> [Aim A] In the article on Trump and the FBI, transcribe the passage starting with "That campaign began" and going on through "concluded in 2018.".
> [Aim B] In the article on Trump and the FBI, what has Kash Patel mused about converting the J. Edgar Hoover Building into?
> [Aim C] Resume the article on Trump and the FBI from where it stops.

> [Excerpt to read]

_ _ _ _ _

A highly politicised law-enforcement agency has turned half the nation against itself. Credit: Getty

Why is President Trump charging hard at the FBI? Because what goes around comes around, and the FBI has been on the warpath against him for nearly a decade. A matter of settling scores, then — and maybe for Trump himself, it’s nothing more than that. Yet the bureau’s recent conduct and history highlight the real stakes: whether a democracy should encourage political disagreement, even the rowdy kind, or treat it as a “problem” to be repressed by an internal intelligence and covert police apparatus.
My father was targeted by the FBI for his opposition to the Vietnam War and American imperialism in general. As a result, charges of “FBI malfeasance” are perhaps less abstract for me than they are for others.
Since retaking office, Trump has dismissed dozens of officials at the FBI and the Department of Justice. According to The Hill, the administration is “eyeing firing perhaps thousands more in an unprecedented purge.” The earliest targets include officials involved in prosecuting Trump himself, as well as those who caught some 1,500 defendants in a post-Jan. 6 dragnet.
Then there is Kash Patel, the president’s choice to lead the FBI. If confirmed, Patel would join the ranks of other Trumpians leading agencies of which they are deeply sceptical. Among other measures, Patel has mused about shuttering the J. Edgar Hoover Building — the FBI’s headquarters, named for its notoriously lawless and racist first director — and converting it to a “museum of the deep state.”
The building’s 7,000 staffers would fan across the land, under Patel’s plan, solving workaday crimes. This would stand in stark contrast to the kind of highly politicised activity that has turned half of the country against the bureau, not least the campaign to destroy Trump, even as that meant undermining legal democratic processes.
That campaign began when the bureau used allegations of “Russian collusion” proffered in the so-called Steele Dossier to launch a wide-ranging investigation into the Trump campaign. Commissioned by the Clinton campaign of 2016, and partially paid for by the Democratic National Committee, the dossier’s claims about Russian collusion were entirely unsubstantiated, as special counsel Robert Mueller revealed in an extensive probe that concluded in 2018.
Nonetheless, the FBI leaked parts of the Steele Dossier, then used the ensuing DC rumors as “evidence” with which to apply for and receive four wide-ranging Foreign Intelligence Surveillance Act warrants. This allowed the bureau to spy on the communications of the Trump campaign; one of the FBI attorneys who helped apply for the FISA warrants was later convicted of having altered an email to make it look more incriminating.
Around the same time, Hillary Clinton was also under investigation for having permanently deleted some 31,000 emails that had been subpoenaed by the DOJ in 2014. The FBI investigated Clinton’s illegal destruction of evidence, but in the run up to the 2016 election, it soft-pedaled the matter and declined to recommend prosecution.

_ _ _ _ _

> [Stored rows]
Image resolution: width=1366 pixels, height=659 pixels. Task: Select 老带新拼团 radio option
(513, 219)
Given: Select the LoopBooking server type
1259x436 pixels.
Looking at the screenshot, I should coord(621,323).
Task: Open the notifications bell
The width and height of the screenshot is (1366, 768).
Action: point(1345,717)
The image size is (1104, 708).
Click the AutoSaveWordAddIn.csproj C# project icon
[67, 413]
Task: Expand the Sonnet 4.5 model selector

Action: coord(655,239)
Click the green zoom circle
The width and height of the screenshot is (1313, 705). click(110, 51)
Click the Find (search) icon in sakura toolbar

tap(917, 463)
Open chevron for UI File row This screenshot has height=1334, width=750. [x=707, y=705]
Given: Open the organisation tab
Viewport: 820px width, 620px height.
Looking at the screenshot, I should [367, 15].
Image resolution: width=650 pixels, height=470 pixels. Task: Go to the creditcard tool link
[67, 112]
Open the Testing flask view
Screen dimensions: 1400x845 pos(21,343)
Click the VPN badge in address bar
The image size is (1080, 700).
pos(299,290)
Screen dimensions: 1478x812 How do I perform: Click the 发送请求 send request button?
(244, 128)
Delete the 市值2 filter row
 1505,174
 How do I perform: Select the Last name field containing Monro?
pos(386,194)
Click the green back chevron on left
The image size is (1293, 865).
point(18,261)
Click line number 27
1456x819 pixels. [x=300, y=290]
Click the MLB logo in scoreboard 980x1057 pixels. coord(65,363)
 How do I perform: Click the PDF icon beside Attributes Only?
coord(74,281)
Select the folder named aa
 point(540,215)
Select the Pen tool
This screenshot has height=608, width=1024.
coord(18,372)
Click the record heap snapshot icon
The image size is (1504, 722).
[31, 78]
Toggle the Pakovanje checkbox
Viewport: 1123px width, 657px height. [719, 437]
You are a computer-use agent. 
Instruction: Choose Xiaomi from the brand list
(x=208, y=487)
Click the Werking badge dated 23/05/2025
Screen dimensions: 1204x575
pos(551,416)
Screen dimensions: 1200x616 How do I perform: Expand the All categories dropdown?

_ _ _ _ _

> [Exercise response A]
That campaign began when the bureau used allegations of “Russian collusion” proffered in the so-called Steele Dossier to launch a wide-ranging investigation into the Trump campaign. Commissioned by the Clinton campaign of 2016, and partially paid for by the Democratic National Committee, the dossier’s claims about Russian collusion were entirely unsubstantiated, as special counsel Robert Mueller revealed in an extensive probe that concluded in 2018.

> [Exercise response B] A "museum of the deep state."

> [Exercise response C]
Rather than abandon politics-by-probe, the FBI ramped up its anti-Trump efforts four years later, during his second presidential campaign. That’s when the bureau took a leading role in the suppression of the Hunter Biden laptop story in what appears to have been an attempt to control the outcome of the 2020 election. Having come into possession of the laptop 10 months before the New York Post published its first story about it, the FBI verified its authenticity. Yet it warned social-media platforms to be wary of a Russian disinformation operation involving Hunter. Sure enough, when the Post’s first story appeared, Twitter (now X) and Facebook swiftly throttled it.
The Jan. 6 riot at the US Capitol gave rise to another embarrassing episode, combining neglect and imperiousness. There is no excusing the rioters’ actions, and some of those pardoned by Trump upon returning to office undoubtedly committed violent crimes. But the question remains: Why was the US Capitol so poorly defended that day? And why did the Capitol Police Board — consisting of then-House Speaker Nancy Pelosi, then-Senate Majority Leader Mitch McConnell, and the architect of the Capitol — deny requests from the Capitol Police to deploy National Guard in anticipation of brewing turmoil?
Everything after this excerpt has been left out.